▶ The task
Each line of the records is to be copied verbatim.

▶ Dataset entries
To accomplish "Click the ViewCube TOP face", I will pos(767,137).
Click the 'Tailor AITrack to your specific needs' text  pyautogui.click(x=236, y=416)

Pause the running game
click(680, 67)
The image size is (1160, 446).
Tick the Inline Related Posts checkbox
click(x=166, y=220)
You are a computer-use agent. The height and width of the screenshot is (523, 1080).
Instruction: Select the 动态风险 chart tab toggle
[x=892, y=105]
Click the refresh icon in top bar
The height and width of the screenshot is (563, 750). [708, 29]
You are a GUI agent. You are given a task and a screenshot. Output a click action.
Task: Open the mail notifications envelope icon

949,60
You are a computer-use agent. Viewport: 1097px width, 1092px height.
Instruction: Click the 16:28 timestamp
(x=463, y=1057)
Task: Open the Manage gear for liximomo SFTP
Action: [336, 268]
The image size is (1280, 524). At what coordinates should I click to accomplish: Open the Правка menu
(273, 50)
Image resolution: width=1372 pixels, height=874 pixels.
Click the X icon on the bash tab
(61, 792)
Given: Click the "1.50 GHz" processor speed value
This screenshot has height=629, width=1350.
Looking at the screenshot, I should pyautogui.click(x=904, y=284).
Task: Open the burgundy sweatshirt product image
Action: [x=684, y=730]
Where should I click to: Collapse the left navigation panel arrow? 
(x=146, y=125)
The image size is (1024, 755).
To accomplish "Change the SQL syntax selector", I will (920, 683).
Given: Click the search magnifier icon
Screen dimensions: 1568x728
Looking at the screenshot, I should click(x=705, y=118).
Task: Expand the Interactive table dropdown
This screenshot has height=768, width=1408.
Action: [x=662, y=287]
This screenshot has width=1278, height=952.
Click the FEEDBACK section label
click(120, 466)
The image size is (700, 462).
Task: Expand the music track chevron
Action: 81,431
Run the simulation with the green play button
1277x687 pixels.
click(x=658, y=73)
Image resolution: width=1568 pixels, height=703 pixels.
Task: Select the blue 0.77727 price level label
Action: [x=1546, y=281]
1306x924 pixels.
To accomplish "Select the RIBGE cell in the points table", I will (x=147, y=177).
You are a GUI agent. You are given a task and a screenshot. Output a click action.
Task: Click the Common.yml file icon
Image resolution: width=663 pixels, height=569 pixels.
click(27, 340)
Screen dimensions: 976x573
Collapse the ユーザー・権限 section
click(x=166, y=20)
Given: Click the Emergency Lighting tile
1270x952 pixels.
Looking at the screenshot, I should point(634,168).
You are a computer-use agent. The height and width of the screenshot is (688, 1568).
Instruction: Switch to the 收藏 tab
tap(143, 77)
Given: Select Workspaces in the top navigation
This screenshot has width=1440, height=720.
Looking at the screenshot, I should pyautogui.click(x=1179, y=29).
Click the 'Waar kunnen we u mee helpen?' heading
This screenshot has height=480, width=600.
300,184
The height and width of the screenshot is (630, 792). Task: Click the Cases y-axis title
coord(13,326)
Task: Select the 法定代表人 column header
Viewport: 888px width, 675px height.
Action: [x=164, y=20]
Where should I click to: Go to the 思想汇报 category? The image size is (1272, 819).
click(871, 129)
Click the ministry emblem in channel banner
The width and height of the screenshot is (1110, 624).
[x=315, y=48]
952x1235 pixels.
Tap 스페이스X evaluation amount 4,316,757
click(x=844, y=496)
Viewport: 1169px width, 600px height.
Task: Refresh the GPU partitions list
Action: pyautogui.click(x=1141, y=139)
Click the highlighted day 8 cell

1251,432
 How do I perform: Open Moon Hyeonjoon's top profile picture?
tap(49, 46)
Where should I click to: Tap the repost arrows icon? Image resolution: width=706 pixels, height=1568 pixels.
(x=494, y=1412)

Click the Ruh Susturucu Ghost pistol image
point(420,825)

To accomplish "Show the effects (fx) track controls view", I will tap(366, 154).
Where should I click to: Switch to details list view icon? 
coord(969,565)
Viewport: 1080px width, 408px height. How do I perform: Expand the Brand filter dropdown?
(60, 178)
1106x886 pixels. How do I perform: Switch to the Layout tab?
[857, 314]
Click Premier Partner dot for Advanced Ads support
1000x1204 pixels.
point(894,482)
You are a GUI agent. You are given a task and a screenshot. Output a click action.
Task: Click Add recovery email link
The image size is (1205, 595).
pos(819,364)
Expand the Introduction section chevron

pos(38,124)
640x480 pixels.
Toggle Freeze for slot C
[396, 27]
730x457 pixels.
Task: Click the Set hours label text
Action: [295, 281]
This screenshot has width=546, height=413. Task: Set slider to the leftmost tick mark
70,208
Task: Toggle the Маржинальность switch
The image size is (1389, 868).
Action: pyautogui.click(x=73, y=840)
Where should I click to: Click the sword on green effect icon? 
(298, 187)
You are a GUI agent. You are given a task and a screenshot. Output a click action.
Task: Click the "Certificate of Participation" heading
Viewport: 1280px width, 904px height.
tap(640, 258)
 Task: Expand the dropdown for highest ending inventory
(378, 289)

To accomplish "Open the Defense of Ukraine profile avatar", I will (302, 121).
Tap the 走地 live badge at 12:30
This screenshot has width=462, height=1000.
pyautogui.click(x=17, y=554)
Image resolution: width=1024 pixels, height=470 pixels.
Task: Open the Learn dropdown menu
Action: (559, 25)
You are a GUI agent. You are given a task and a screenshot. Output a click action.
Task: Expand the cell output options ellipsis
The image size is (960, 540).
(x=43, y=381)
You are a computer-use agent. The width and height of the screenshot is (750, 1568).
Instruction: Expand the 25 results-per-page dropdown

▶ Response
To accomplish "Click the ViewCube TOP face", I will pos(767,137).
Click the 'Tailor AITrack to your specific needs' text  pyautogui.click(x=236, y=416)

Pause the running game
click(680, 67)
The image size is (1160, 446).
Tick the Inline Related Posts checkbox
click(x=166, y=220)
You are a computer-use agent. The height and width of the screenshot is (523, 1080).
Instruction: Select the 动态风险 chart tab toggle
[x=892, y=105]
Click the refresh icon in top bar
The height and width of the screenshot is (563, 750). [708, 29]
You are a GUI agent. You are given a task and a screenshot. Output a click action.
Task: Open the mail notifications envelope icon

949,60
You are a computer-use agent. Viewport: 1097px width, 1092px height.
Instruction: Click the 16:28 timestamp
(x=463, y=1057)
Task: Open the Manage gear for liximomo SFTP
Action: [336, 268]
The image size is (1280, 524). At what coordinates should I click to accomplish: Open the Правка menu
(273, 50)
Image resolution: width=1372 pixels, height=874 pixels.
Click the X icon on the bash tab
(61, 792)
Given: Click the "1.50 GHz" processor speed value
This screenshot has height=629, width=1350.
Looking at the screenshot, I should pyautogui.click(x=904, y=284).
Task: Open the burgundy sweatshirt product image
Action: [x=684, y=730]
Where should I click to: Collapse the left navigation panel arrow? 
(x=146, y=125)
The image size is (1024, 755).
To accomplish "Change the SQL syntax selector", I will (920, 683).
Given: Click the search magnifier icon
Screen dimensions: 1568x728
Looking at the screenshot, I should click(x=705, y=118).
Task: Expand the Interactive table dropdown
This screenshot has height=768, width=1408.
Action: [x=662, y=287]
This screenshot has width=1278, height=952.
Click the FEEDBACK section label
click(120, 466)
The image size is (700, 462).
Task: Expand the music track chevron
Action: 81,431
Run the simulation with the green play button
1277x687 pixels.
click(x=658, y=73)
Image resolution: width=1568 pixels, height=703 pixels.
Task: Select the blue 0.77727 price level label
Action: [x=1546, y=281]
1306x924 pixels.
To accomplish "Select the RIBGE cell in the points table", I will (x=147, y=177).
You are a GUI agent. You are given a task and a screenshot. Output a click action.
Task: Click the Common.yml file icon
Image resolution: width=663 pixels, height=569 pixels.
click(27, 340)
Screen dimensions: 976x573
Collapse the ユーザー・権限 section
click(x=166, y=20)
Given: Click the Emergency Lighting tile
1270x952 pixels.
Looking at the screenshot, I should point(634,168).
You are a computer-use agent. The height and width of the screenshot is (688, 1568).
Instruction: Switch to the 收藏 tab
tap(143, 77)
Given: Select Workspaces in the top navigation
This screenshot has width=1440, height=720.
Looking at the screenshot, I should pyautogui.click(x=1179, y=29).
Click the 'Waar kunnen we u mee helpen?' heading
This screenshot has height=480, width=600.
300,184
The height and width of the screenshot is (630, 792). Task: Click the Cases y-axis title
coord(13,326)
Task: Select the 法定代表人 column header
Viewport: 888px width, 675px height.
Action: [x=164, y=20]
Where should I click to: Go to the 思想汇报 category? The image size is (1272, 819).
click(871, 129)
Click the ministry emblem in channel banner
The width and height of the screenshot is (1110, 624).
[x=315, y=48]
952x1235 pixels.
Tap 스페이스X evaluation amount 4,316,757
click(x=844, y=496)
Viewport: 1169px width, 600px height.
Task: Refresh the GPU partitions list
Action: pyautogui.click(x=1141, y=139)
Click the highlighted day 8 cell

1251,432
 How do I perform: Open Moon Hyeonjoon's top profile picture?
tap(49, 46)
Where should I click to: Tap the repost arrows icon? Image resolution: width=706 pixels, height=1568 pixels.
(x=494, y=1412)

Click the Ruh Susturucu Ghost pistol image
point(420,825)

To accomplish "Show the effects (fx) track controls view", I will tap(366, 154).
Where should I click to: Switch to details list view icon? 
coord(969,565)
Viewport: 1080px width, 408px height. How do I perform: Expand the Brand filter dropdown?
(60, 178)
1106x886 pixels. How do I perform: Switch to the Layout tab?
[857, 314]
Click Premier Partner dot for Advanced Ads support
1000x1204 pixels.
point(894,482)
You are a GUI agent. You are given a task and a screenshot. Output a click action.
Task: Click Add recovery email link
The image size is (1205, 595).
pos(819,364)
Expand the Introduction section chevron

pos(38,124)
640x480 pixels.
Toggle Freeze for slot C
[396, 27]
730x457 pixels.
Task: Click the Set hours label text
Action: [295, 281]
This screenshot has width=546, height=413. Task: Set slider to the leftmost tick mark
70,208
Task: Toggle the Маржинальность switch
The image size is (1389, 868).
Action: pyautogui.click(x=73, y=840)
Where should I click to: Click the sword on green effect icon? 
(298, 187)
You are a GUI agent. You are given a task and a screenshot. Output a click action.
Task: Click the "Certificate of Participation" heading
Viewport: 1280px width, 904px height.
tap(640, 258)
 Task: Expand the dropdown for highest ending inventory
(378, 289)

To accomplish "Open the Defense of Ukraine profile avatar", I will (302, 121).
Tap the 走地 live badge at 12:30
This screenshot has width=462, height=1000.
pyautogui.click(x=17, y=554)
Image resolution: width=1024 pixels, height=470 pixels.
Task: Open the Learn dropdown menu
Action: (559, 25)
You are a GUI agent. You are given a task and a screenshot. Output a click action.
Task: Expand the cell output options ellipsis
The image size is (960, 540).
(x=43, y=381)
You are a computer-use agent. The width and height of the screenshot is (750, 1568).
Instruction: Expand the 25 results-per-page dropdown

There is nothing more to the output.